Max Thayer wrote:
I'm using MySQL 5.x InnoDB engine, transactional tables.  I have a
conceptual design question.  If I have a two columns 'a' and 'b', a is
the primary key, and b is a type double, in table 1 (T1) for which
column b will have many NULL values, do I leave it with an allow null
constraint on the column or pull the column and place it into table 2
(T2) with a foreign key, making a simple optional one-to-one
relationship.  Over the course of time, as the table fills with records,
will a column w/ many NULL values have a detrimental effect on
performance or maintenance with regards to the DB?  Am I missing
something here in DB design 101, by leaving the column in the T1 and
knowing it will only be populated 7% of the time; what are the major
implications based on the RDBMS and engine I'm using?

What kind of queries are you going to be running?
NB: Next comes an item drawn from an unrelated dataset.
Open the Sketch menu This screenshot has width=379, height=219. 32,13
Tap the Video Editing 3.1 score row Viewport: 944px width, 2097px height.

Where you need both columns all the time?

I'd suggest leaving them in the same table for a few reasons:

- If you're always joining the two tables there's no point in having them separate.

- If you always need the NULL entries, you're going to have to LEFT OUTER JOIN the two tables every time because table '1' will have an entry but table '2' might not.

- You're going to gain performance with large datasets because the database (mysql or any other type) doesn't have to join two tables and match up entries and so on.

If on the other hand you are going to have a script that runs once a month that queries both tables, this is all moot.

Is there another way you can do what you want? eg a stored procedure?